[Stored items from a collection]
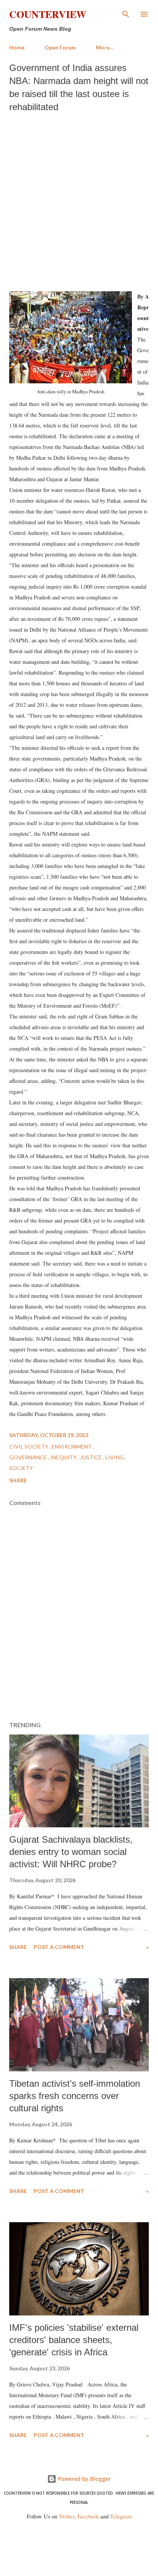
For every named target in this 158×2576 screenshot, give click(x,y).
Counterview (47, 14)
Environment (72, 1446)
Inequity (64, 1457)
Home (17, 47)
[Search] (125, 13)
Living (115, 1457)
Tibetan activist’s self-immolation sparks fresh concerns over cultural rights (74, 2095)
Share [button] (18, 1480)
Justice (91, 1457)
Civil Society (29, 1446)
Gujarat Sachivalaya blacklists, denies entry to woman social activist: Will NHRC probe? (71, 1851)
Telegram (121, 2516)
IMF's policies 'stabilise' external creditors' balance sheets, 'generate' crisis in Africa (73, 2339)
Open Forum (60, 47)
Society (21, 1468)
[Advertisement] (79, 200)
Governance (28, 1457)
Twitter (66, 2516)
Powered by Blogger (83, 2478)
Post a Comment (59, 1947)
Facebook (88, 2516)
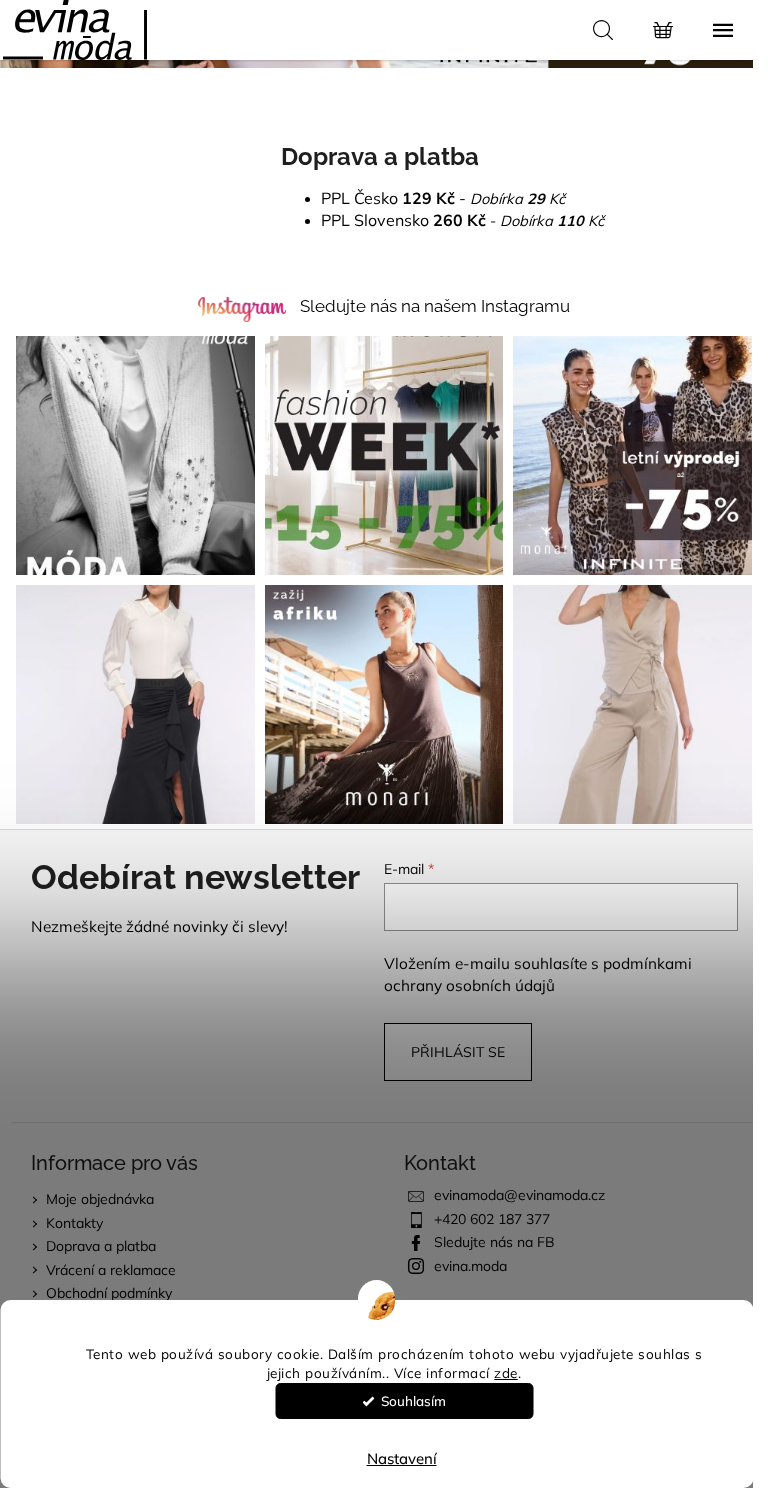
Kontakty (74, 1223)
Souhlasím (413, 1400)
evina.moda (470, 1266)
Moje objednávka (100, 1199)
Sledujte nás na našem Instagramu (435, 306)
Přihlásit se (458, 1052)
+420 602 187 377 (492, 1219)
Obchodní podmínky (109, 1293)
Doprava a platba (101, 1246)
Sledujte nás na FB (494, 1242)
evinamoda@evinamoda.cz (519, 1195)
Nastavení (402, 1458)
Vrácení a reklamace (111, 1270)
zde (506, 1372)
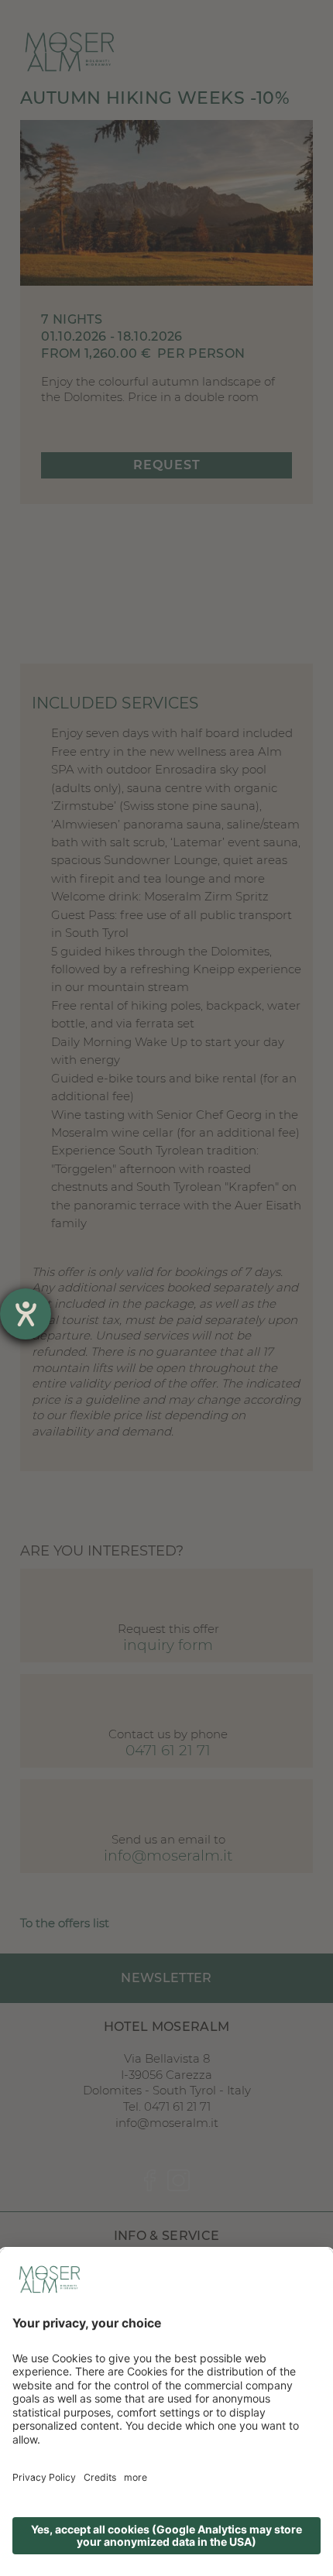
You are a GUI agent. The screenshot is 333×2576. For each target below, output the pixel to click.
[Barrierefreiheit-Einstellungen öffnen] (25, 1313)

_Problem:_ Only the lines from the one holding "Share [button] (18, 1480)" to the last line of the entries above should be printed, exactly as they appear and with no pictures.

_Answer:_
Share [button] (18, 1480)
Justice (91, 1457)
Civil Society (29, 1446)
Gujarat Sachivalaya blacklists, denies entry to woman social activist: Will NHRC probe? (71, 1851)
Telegram (121, 2516)
IMF's policies 'stabilise' external creditors' balance sheets, 'generate' crisis in Africa (73, 2339)
Open Forum (60, 47)
Society (21, 1468)
[Advertisement] (79, 200)
Governance (28, 1457)
Twitter (66, 2516)
Powered by Blogger (83, 2478)
Post a Comment (59, 1947)
Facebook (88, 2516)
Kontakty (74, 1223)
Souhlasím (413, 1400)
evina.moda (470, 1266)
Moje objednávka (100, 1199)
Sledujte nás na našem Instagramu (435, 306)
Přihlásit se (458, 1052)
+420 602 187 377 (492, 1219)
Obchodní podmínky (109, 1293)
Doprava a platba (101, 1246)
Sledujte nás na FB (494, 1242)
evinamoda@evinamoda.cz (519, 1195)
Nastavení (402, 1458)
Vrácení a reklamace (111, 1270)
zde (506, 1372)
You are a GUI agent. The screenshot is 333×2576. For each target below, output the pixel to click.
[Barrierefreiheit-Einstellungen öffnen] (25, 1313)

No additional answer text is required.